2.1 LDAP Configuration

LDAP support is added by means of ldap.el, which is part of Emacs. ldap.el needs an external program called ldapsearch, available as part of OpenLDAP (https://www.openldap.org/). The configurations in this section were tested with OpenLDAP 2.4.23.

Most servers use LDAP-over-SSL these days; the examples here reflect that. The other possibilities are:

The following examples use a base of ou=people,dc=gnu,dc=org and the host name ldap.gnu.org, a server that supports LDAP-over-SSL (the ldaps protocol, with default port 636) and which requires authentication by the user emacsuser with password s3cr3t.

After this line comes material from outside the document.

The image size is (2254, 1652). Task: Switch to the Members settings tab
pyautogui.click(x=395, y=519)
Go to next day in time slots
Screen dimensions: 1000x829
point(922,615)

These configurations are meant to be self-contained; that is, each provides everything required for sensible TAB-completion of email fields. BBDB lookups are attempted first; if a matching BBDB entry is found then EUDC will not attempt any LDAP lookups.

Wildcard LDAP lookups are supported using the * character. For example, attempting to TAB-complete the following:

To: * Smith

will return all LDAP entries with surnames that begin with Smith. In every LDAP query it makes, EUDC implicitly appends the wildcard character to the end of the last word, except if the word corresponds to an attribute which is a member of eudc-ldap-no-wildcard-attributes.